Rewrite the data below with "Open" switched to "Show" everywhere, keeping all other text unchanged. Leave the pictures out of your version.

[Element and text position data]
+++
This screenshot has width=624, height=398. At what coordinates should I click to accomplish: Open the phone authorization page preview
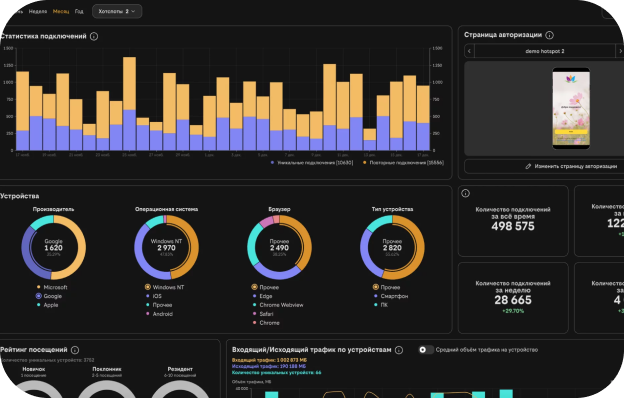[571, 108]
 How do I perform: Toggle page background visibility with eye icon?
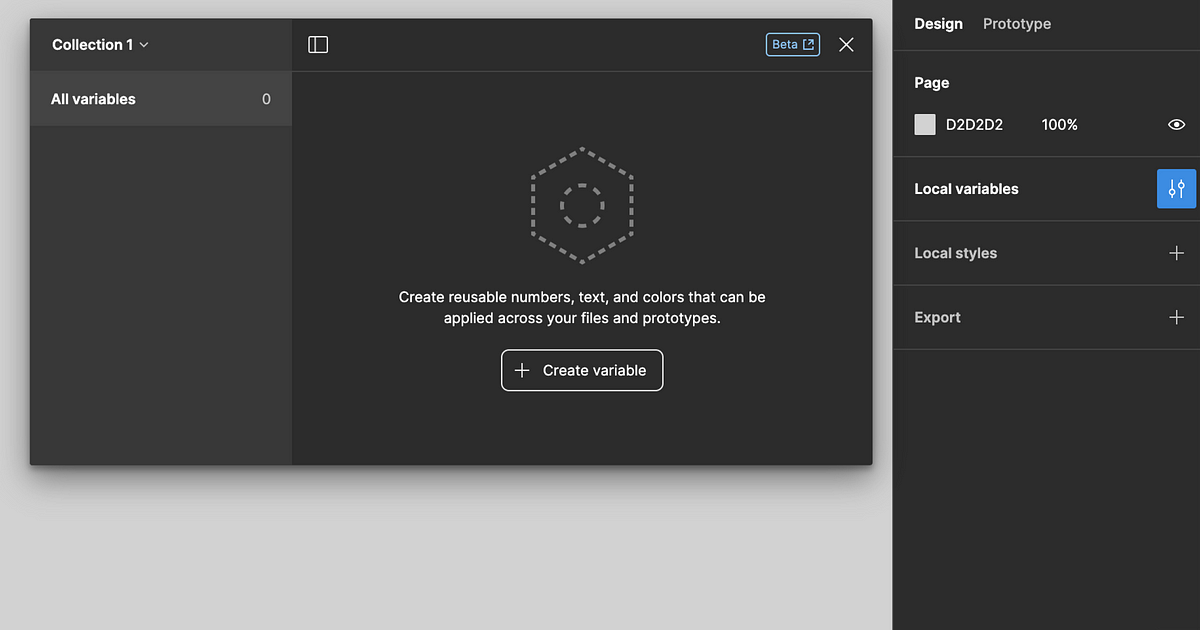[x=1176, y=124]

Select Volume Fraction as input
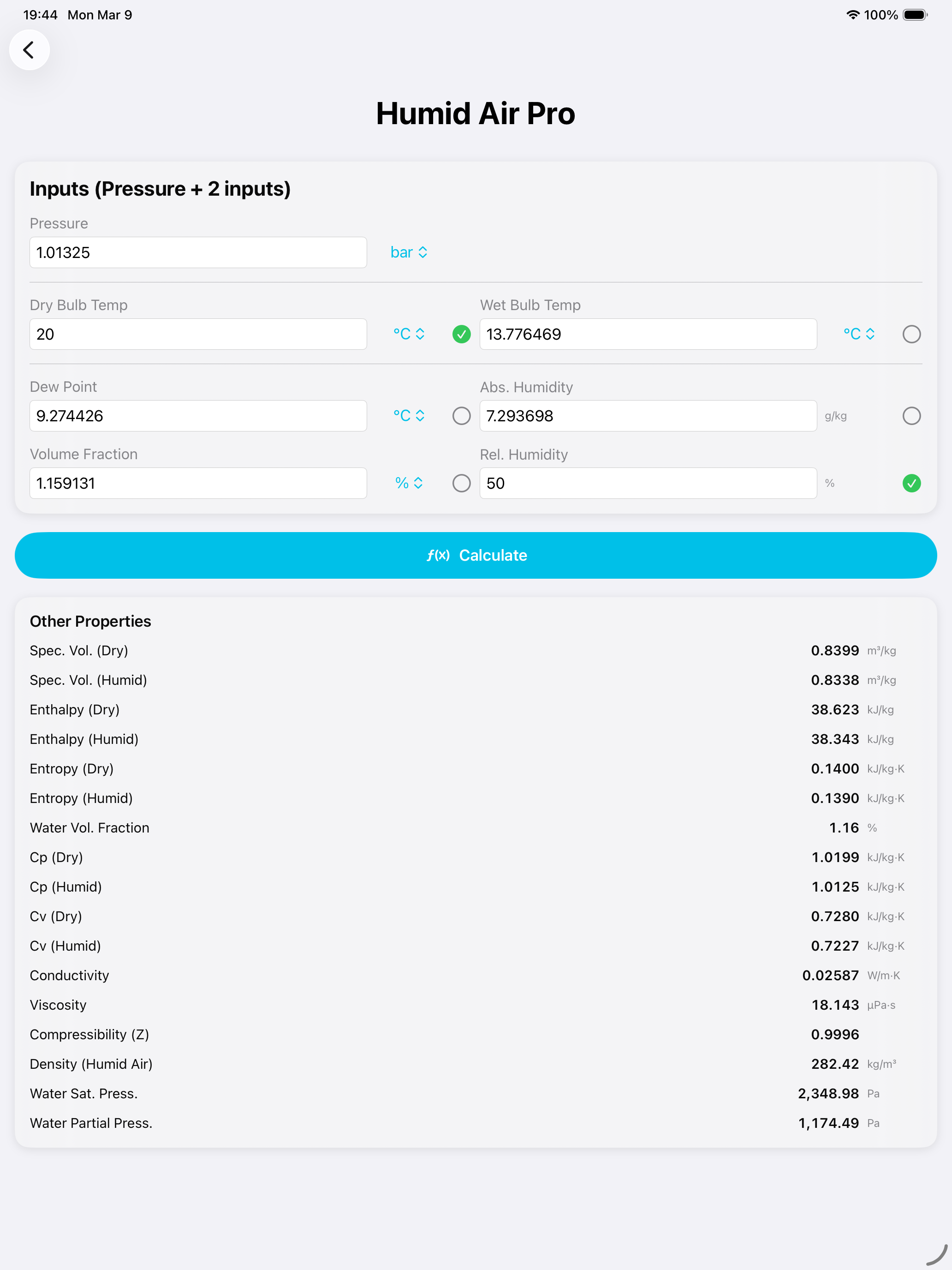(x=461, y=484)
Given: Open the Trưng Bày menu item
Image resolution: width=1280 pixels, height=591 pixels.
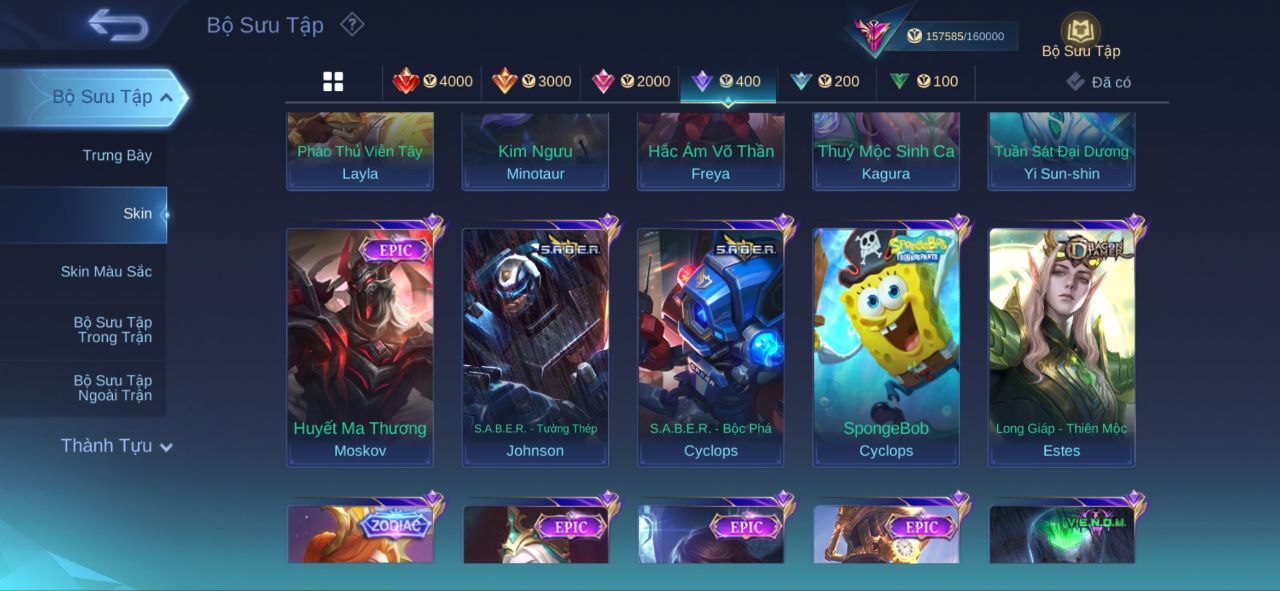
+++
**WRITTEN SOLUTION:**
This screenshot has width=624, height=398. At what coordinates should I click to accomplish: Show the phone authorization page preview
[571, 108]
 How do I perform: Toggle page background visibility with eye icon?
[x=1176, y=124]

Select Volume Fraction as input
(x=461, y=484)
Given: Show the Trưng Bày menu item
Image resolution: width=1280 pixels, height=591 pixels.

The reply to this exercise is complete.